_WHAT THIS TASK INVOLVES_
Set down exactly, from the records below, the line with "Instruction: Favorite the" through the line with "Given: Click the 对象显示 object display icon", and nothing else.

_DATA LISTING_
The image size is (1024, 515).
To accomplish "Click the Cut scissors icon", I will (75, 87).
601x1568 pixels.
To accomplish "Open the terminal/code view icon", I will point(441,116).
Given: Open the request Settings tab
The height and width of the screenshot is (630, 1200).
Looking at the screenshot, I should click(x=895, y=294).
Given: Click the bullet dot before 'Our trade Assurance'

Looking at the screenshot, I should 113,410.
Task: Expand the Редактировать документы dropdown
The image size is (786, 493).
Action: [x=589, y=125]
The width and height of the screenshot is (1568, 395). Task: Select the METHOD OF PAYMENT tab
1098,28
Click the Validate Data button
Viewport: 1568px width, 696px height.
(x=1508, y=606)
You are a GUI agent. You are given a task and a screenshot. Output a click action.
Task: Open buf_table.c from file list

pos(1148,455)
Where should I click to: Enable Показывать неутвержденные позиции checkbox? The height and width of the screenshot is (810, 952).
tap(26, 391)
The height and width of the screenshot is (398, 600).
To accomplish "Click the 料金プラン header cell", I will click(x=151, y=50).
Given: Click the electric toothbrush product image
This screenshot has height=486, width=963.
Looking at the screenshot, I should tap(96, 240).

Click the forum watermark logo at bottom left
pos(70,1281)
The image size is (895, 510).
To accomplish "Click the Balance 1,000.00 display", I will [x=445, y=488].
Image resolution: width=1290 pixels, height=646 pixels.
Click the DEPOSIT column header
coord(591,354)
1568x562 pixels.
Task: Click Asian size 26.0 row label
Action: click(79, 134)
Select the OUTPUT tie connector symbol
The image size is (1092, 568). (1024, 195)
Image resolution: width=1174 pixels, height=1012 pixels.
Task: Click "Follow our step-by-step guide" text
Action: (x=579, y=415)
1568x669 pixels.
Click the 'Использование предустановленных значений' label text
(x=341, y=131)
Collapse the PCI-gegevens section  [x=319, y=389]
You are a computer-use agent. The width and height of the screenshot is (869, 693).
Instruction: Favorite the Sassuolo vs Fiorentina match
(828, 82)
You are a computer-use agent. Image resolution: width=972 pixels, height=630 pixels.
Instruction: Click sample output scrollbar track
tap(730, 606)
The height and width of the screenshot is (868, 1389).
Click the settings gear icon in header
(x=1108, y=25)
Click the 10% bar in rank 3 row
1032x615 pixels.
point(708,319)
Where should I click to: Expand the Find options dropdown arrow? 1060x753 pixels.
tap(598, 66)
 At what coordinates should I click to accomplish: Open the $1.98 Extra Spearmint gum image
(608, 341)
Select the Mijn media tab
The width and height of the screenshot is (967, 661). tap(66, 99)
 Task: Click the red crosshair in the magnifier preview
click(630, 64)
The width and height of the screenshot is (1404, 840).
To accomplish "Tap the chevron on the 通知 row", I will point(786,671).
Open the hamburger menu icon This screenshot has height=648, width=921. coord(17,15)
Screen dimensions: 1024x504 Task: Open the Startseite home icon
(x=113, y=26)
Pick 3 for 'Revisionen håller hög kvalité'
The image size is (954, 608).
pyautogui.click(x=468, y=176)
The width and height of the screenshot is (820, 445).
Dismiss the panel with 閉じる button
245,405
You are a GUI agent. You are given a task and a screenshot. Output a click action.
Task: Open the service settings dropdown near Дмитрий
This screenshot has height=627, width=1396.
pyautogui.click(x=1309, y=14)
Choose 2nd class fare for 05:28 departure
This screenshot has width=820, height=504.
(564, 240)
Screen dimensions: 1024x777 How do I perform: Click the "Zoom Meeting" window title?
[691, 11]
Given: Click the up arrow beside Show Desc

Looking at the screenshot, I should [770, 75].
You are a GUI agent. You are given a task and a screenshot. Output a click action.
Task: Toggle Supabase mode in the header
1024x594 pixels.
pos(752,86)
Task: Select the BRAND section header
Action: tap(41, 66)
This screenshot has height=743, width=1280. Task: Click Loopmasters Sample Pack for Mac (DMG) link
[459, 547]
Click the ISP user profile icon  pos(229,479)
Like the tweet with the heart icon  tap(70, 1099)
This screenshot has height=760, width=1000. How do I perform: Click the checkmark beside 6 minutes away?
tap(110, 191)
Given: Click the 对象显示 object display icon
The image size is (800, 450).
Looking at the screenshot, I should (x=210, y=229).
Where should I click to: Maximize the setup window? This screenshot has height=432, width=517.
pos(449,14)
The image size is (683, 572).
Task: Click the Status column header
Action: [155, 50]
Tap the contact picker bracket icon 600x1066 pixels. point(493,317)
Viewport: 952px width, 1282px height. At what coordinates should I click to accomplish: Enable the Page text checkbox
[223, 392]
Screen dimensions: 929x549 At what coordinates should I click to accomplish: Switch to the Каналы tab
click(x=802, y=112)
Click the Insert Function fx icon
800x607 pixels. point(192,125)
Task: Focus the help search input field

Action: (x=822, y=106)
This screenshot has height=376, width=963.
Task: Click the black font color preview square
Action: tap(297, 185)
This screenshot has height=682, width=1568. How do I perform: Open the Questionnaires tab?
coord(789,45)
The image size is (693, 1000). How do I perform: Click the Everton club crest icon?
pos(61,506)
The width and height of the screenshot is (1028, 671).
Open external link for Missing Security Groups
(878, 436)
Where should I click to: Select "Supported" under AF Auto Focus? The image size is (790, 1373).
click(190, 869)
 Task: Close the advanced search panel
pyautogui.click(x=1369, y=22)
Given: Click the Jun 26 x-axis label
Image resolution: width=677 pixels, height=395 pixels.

_EXERCISE ANSWER_
Instruction: Favorite the Sassuolo vs Fiorentina match
(828, 82)
You are a computer-use agent. Image resolution: width=972 pixels, height=630 pixels.
Instruction: Click sample output scrollbar track
tap(730, 606)
The height and width of the screenshot is (868, 1389).
Click the settings gear icon in header
(x=1108, y=25)
Click the 10% bar in rank 3 row
1032x615 pixels.
point(708,319)
Where should I click to: Expand the Find options dropdown arrow? 1060x753 pixels.
tap(598, 66)
 At what coordinates should I click to accomplish: Open the $1.98 Extra Spearmint gum image
(608, 341)
Select the Mijn media tab
The width and height of the screenshot is (967, 661). tap(66, 99)
 Task: Click the red crosshair in the magnifier preview
click(630, 64)
The width and height of the screenshot is (1404, 840).
To accomplish "Tap the chevron on the 通知 row", I will point(786,671).
Open the hamburger menu icon This screenshot has height=648, width=921. coord(17,15)
Screen dimensions: 1024x504 Task: Open the Startseite home icon
(x=113, y=26)
Pick 3 for 'Revisionen håller hög kvalité'
The image size is (954, 608).
pyautogui.click(x=468, y=176)
The width and height of the screenshot is (820, 445).
Dismiss the panel with 閉じる button
245,405
You are a GUI agent. You are given a task and a screenshot. Output a click action.
Task: Open the service settings dropdown near Дмитрий
This screenshot has height=627, width=1396.
pyautogui.click(x=1309, y=14)
Choose 2nd class fare for 05:28 departure
This screenshot has width=820, height=504.
(564, 240)
Screen dimensions: 1024x777 How do I perform: Click the "Zoom Meeting" window title?
[691, 11]
Given: Click the up arrow beside Show Desc

Looking at the screenshot, I should [770, 75].
You are a GUI agent. You are given a task and a screenshot. Output a click action.
Task: Toggle Supabase mode in the header
1024x594 pixels.
pos(752,86)
Task: Select the BRAND section header
Action: tap(41, 66)
This screenshot has height=743, width=1280. Task: Click Loopmasters Sample Pack for Mac (DMG) link
[459, 547]
Click the ISP user profile icon  pos(229,479)
Like the tweet with the heart icon  tap(70, 1099)
This screenshot has height=760, width=1000. How do I perform: Click the checkmark beside 6 minutes away?
tap(110, 191)
Given: Click the 对象显示 object display icon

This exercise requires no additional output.